(Available data begins)

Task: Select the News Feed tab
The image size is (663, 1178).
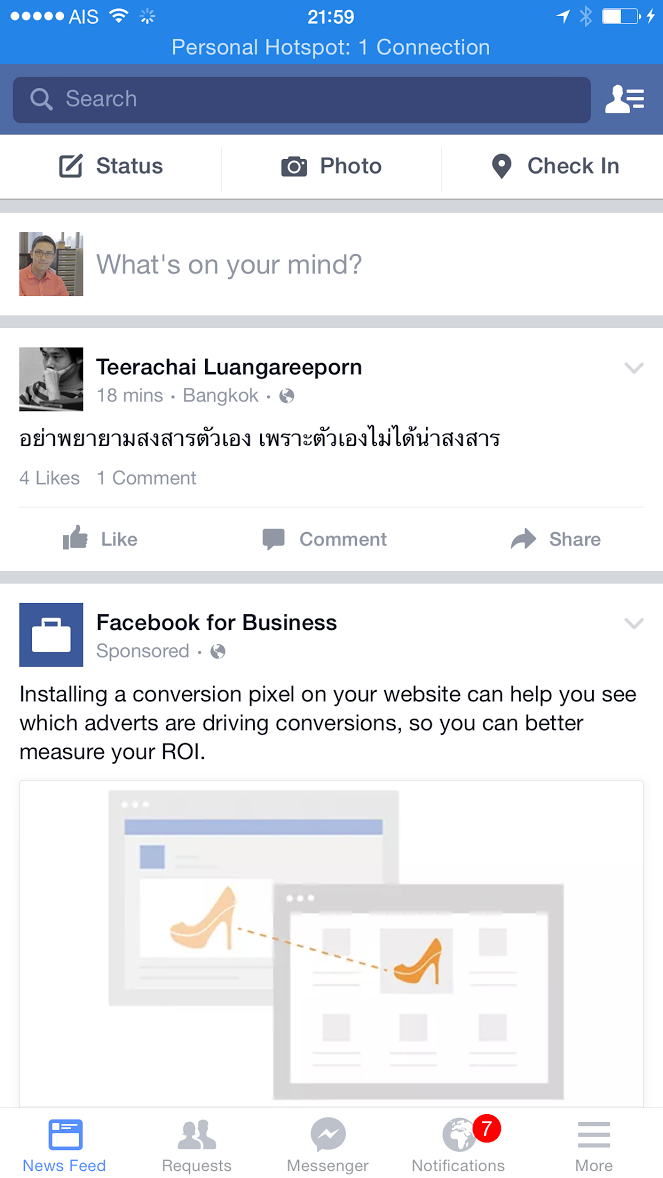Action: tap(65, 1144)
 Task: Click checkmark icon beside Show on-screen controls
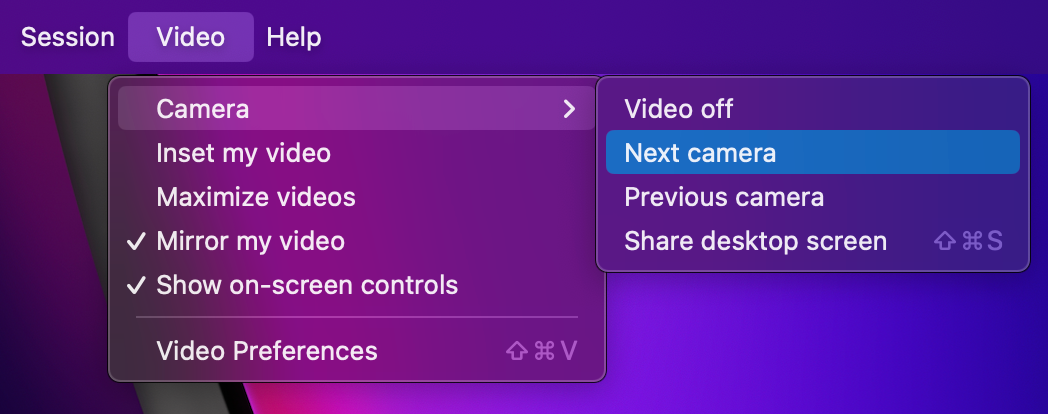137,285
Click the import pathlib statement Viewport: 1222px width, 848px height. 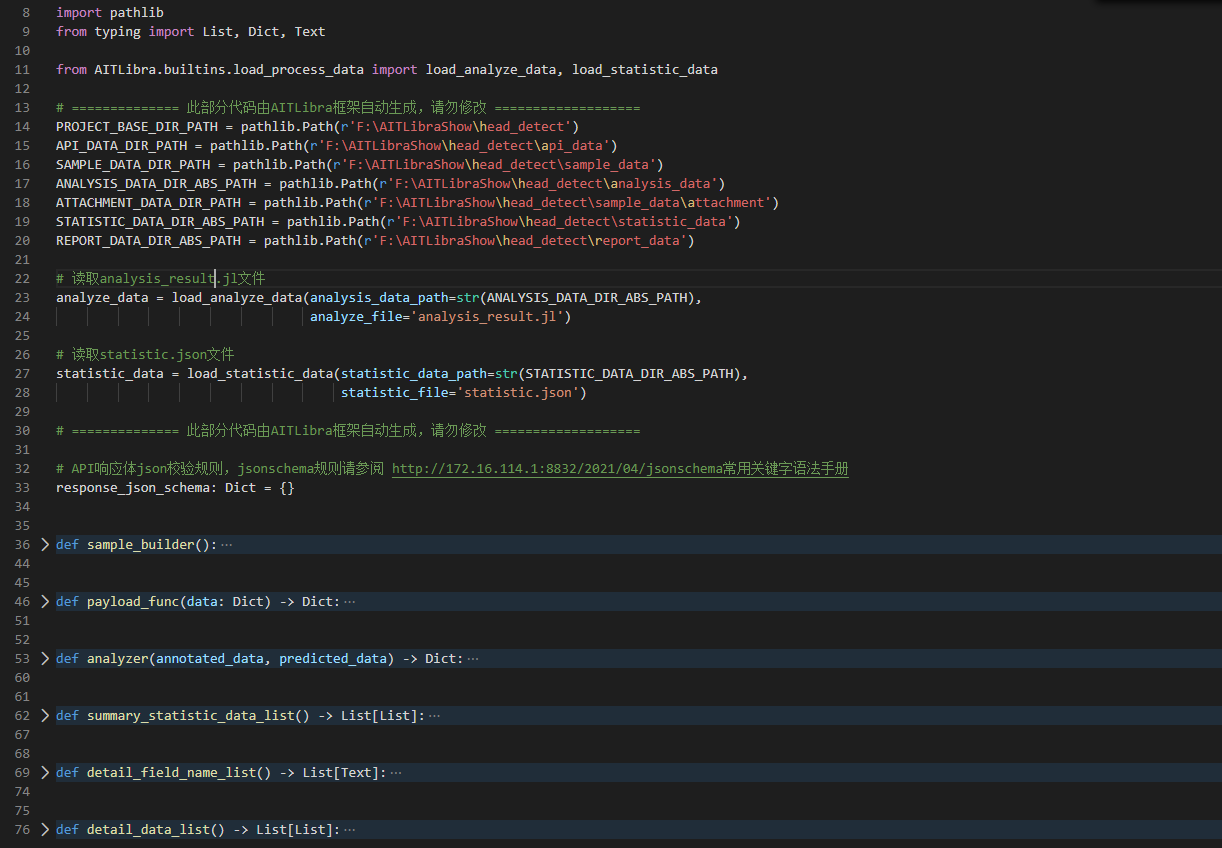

(Available data ends)
(Available data begins)

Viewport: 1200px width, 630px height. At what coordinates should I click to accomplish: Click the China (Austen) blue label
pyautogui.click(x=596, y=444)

(Available data ends)

Copy out exactly the lines above beginning with the line that contains "Task: Select the News Feed tab" and finishing with the line that contains "Click the import", including both; leave the pictures out.

Task: Select the News Feed tab
The image size is (663, 1178).
Action: tap(65, 1144)
 Task: Click checkmark icon beside Show on-screen controls
137,285
Click the import pathlib statement Viewport: 1222px width, 848px height. 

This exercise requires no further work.